Retired Blog

How many trades before a win rate is real

How many trades before a win rate is real

A trader who has gone 16-and-4 over the last twenty trades will tell you they have an 80% win rate. They're wrong. What they actually have is a single sample from a probability distribution that almost certainly has a true win rate somewhere between 56% and 94%. The headline number is real but the confidence around it is so loose that the strategy could be a money printer or barely above a coin flip and the data wouldn't be able to tell you which.

This isn't pedantry. It's the difference between trusting a backtest enough to scale up and getting wiped out when the strategy reveals it was lucky, not skilled. Most retail traders quit a working strategy or scale up a doomed one because they treated 20 trades as enough evidence. The math says it isn't. The math says you need 200, ideally 500, before the win-rate number narrows to the kind of precision people assume it has from the first day.

This post walks the binomial confidence interval, what it actually says about your strategy, the rough heuristic that gets you to a useful answer without the formula, and why the gap between "what the number looks like" and "what the number means" is the single most-underestimated source of trading error. The interactive at the end takes your win rate and trade count and shows you the actual range your number sits inside.

What a win rate measurement actually is

Every time you take a trade, the outcome is roughly a coin flip — except the coin is biased toward whatever your strategy's true edge is. After enough flips, the proportion of heads converges on the true bias. Before then, it doesn't.

The rate at which it converges is governed by the binomial distribution.
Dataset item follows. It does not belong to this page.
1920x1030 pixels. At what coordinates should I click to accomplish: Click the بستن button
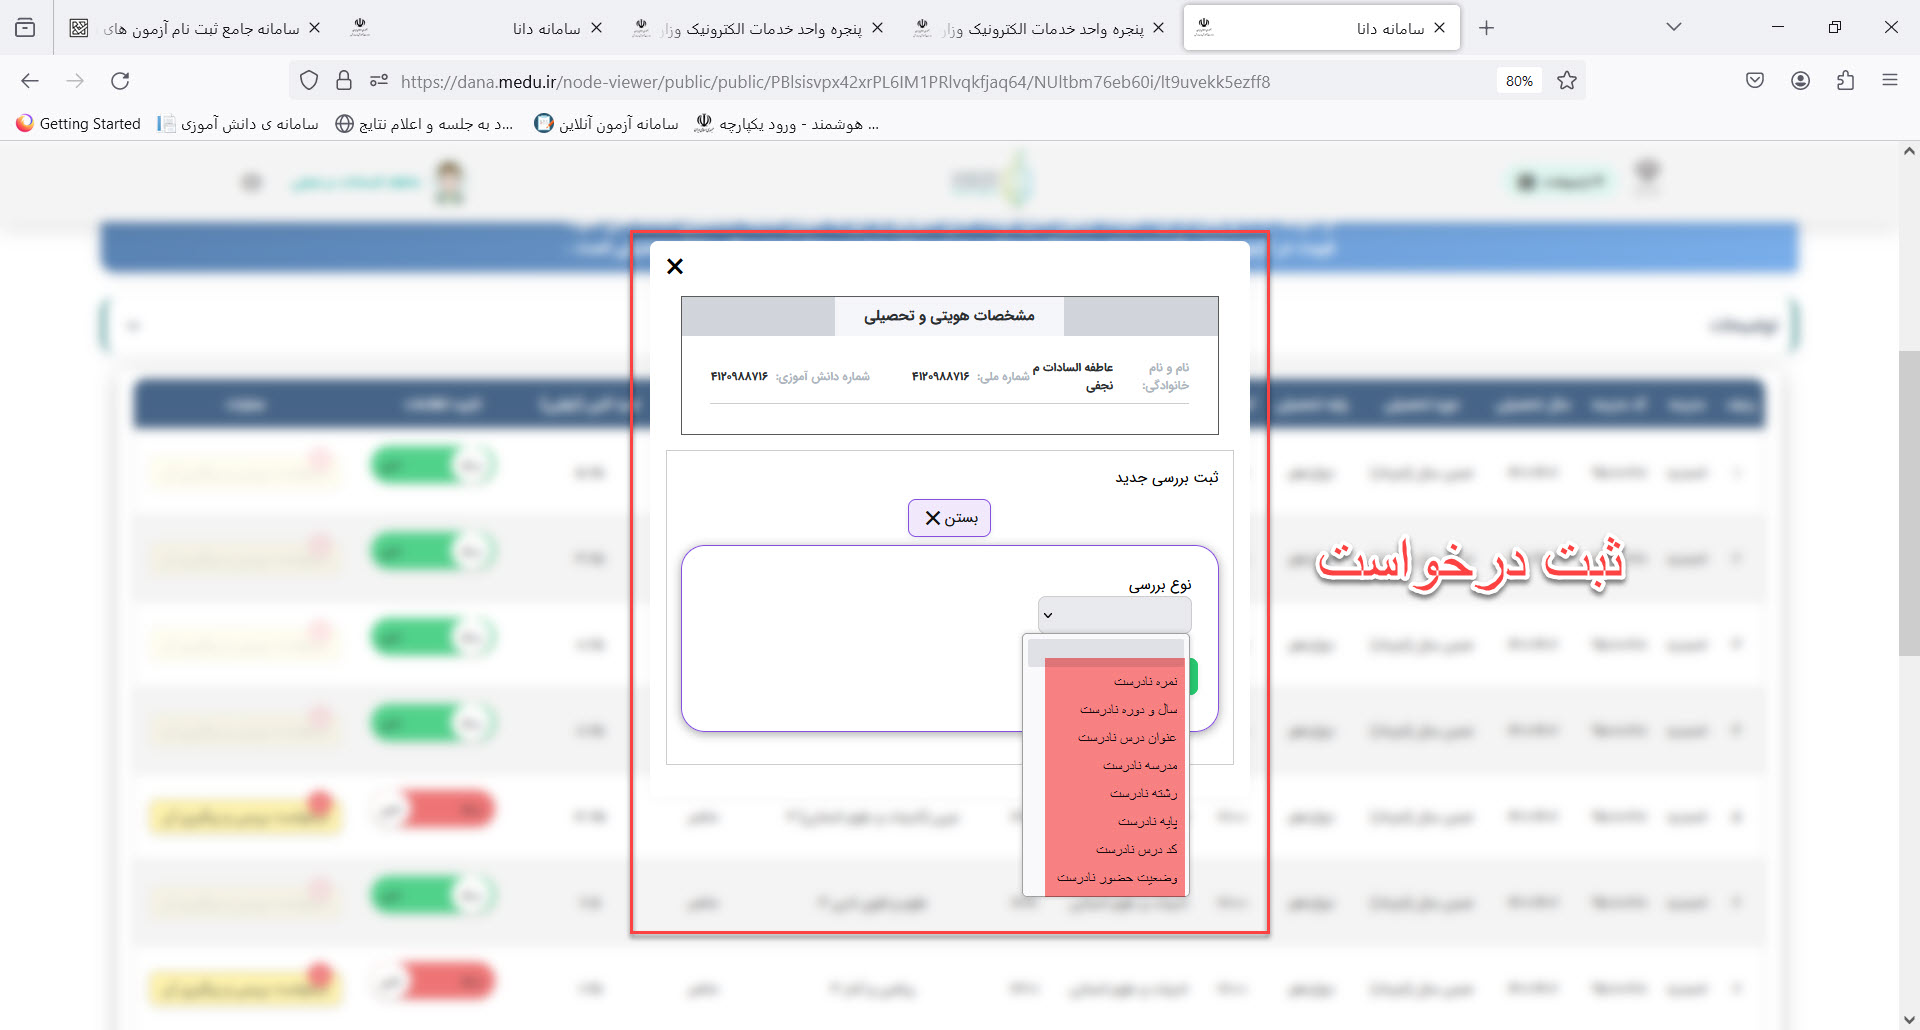tap(949, 518)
The standard error of a sample proportion is √(p(1−p)/n), where p is the observed rate and n is the sample size. Multiply that by 1.96 and you get the half-width of the 95% confidence interval — the range you'd expect to contain the true win rate 95% of the time.

The numbers come out brutally:

  • 20 trades, 80% win rate: standard error 0.089, 95% CI ≈ 80% ± 18% → range 62% to 98%.
  • 50 trades, 80% win rate: SE 0.057, CI ± 11% → 69% to 91%.
  • 100 trades, 80% win rate: SE 0.040, CI ± 8% → 72% to 88%.
  • 200 trades, 80% win rate: SE 0.028, CI ± 5.5% → 74.5% to 85.5%.
  • 500 trades, 80% win rate: SE 0.018, CI ± 3.5% → 76.5% to 83.5%.
  • 1000 trades, 80% win rate: SE 0.013, CI ± 2.5% → 77.5% to 82.5%.
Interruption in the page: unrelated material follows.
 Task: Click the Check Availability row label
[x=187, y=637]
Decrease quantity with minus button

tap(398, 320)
Read those carefully. After 100 trades — already more than most retail traders do in a year — the actual win rate could plausibly be anywhere from 72% to 88%. After 20 trades, the band is so wide that an "80% win rate" strategy is statistically indistinguishable from a "70% win rate" strategy, and almost indistinguishable from a "60%" one. You can't tell from the data alone.

The ratio that matters is intuitive: doubling sample size shrinks the interval by about √2 ≈ 1.41. To halve the error bar, you need four times the trades. To quarter it, sixteen times. This is the slow, unforgiving cost of certainty.

The funnel

Win-rate confidence funnel: 80% observed across sample sizes 100% 80% 60% True win rate 20 50 100 200 500 1000 Number of trades ±18% ±11% ±8% ±5.5% ±3.5% ±2.5%

That funnel — wide at the left, tight at the right — is what every new trader is doing battle with whether they realise it or not. Twenty trades give you the leftmost slice. The dotted line is the observed 80%; the red band is where the true rate could plausibly be hiding. Anyone declaring strategy results from inside the wide end of that funnel is making a probabilistic claim they don't have the evidence to support.
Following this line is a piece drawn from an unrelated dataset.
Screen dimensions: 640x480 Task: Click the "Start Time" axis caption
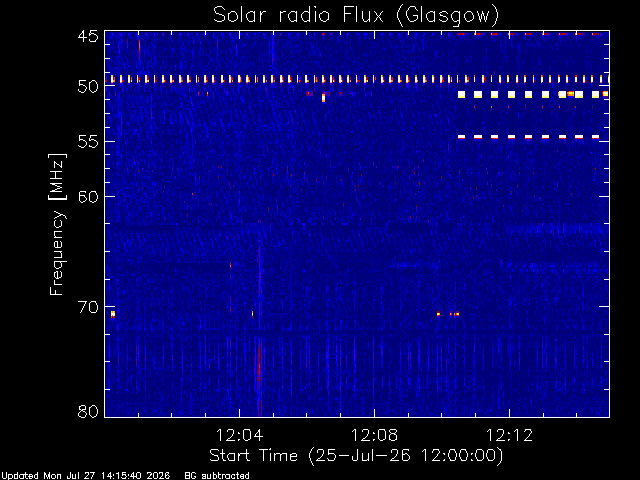(253, 456)
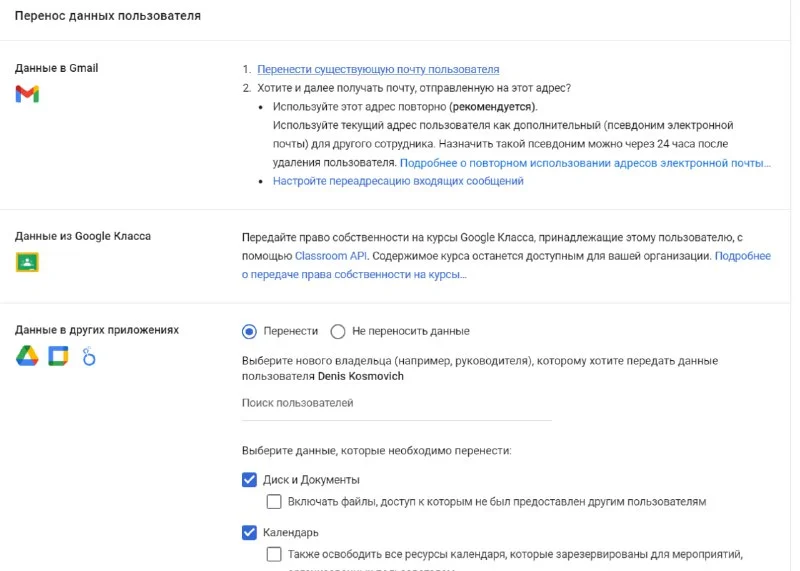The width and height of the screenshot is (800, 571).
Task: Open "Перенести существующую почту пользователя" link
Action: [x=378, y=69]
Why this is the single biggest source of strategy error

Sample-size error doesn't feel like error. It feels like a real number that just happens to wiggle. The wiggle is the entire problem.

Three concrete patterns that flow from the funnel:

Quitting strategies that work. A real 65% win-rate strategy will produce stretches of 55% over 20 trades by pure chance about 30% of the time. To the trader living through them, the strategy "stopped working." They ditch it. The strategy was fine; the sample was too small to distinguish a normal cold streak from a broken edge. The Kahneman and Tversky 1971 paper "Belief in the law of small numbers" formally showed even trained statisticians making this mistake systematically.

Scaling strategies that don't. The mirror image. A coin-flip strategy will produce stretches of 70% wins over 20 trades by chance about 5% of the time. To the trader running it, that's "the strategy works, time to size up." Three weeks later the wins regress to 50% and the increased size delivers larger losses than before. The strategy didn't change; the sample was always misleading.

Comparing two strategies on too few trades. "Strategy A is at 75%, Strategy B is at 65%, A wins, switch to A." With 50 trades each, the confidence intervals overlap so heavily that the gap is statistically meaningless. You cannot tell from that data which strategy is better. You'd need at least 200 trades each, and even then the answer is "probably A, but it could still be B with bad luck on a fair sample."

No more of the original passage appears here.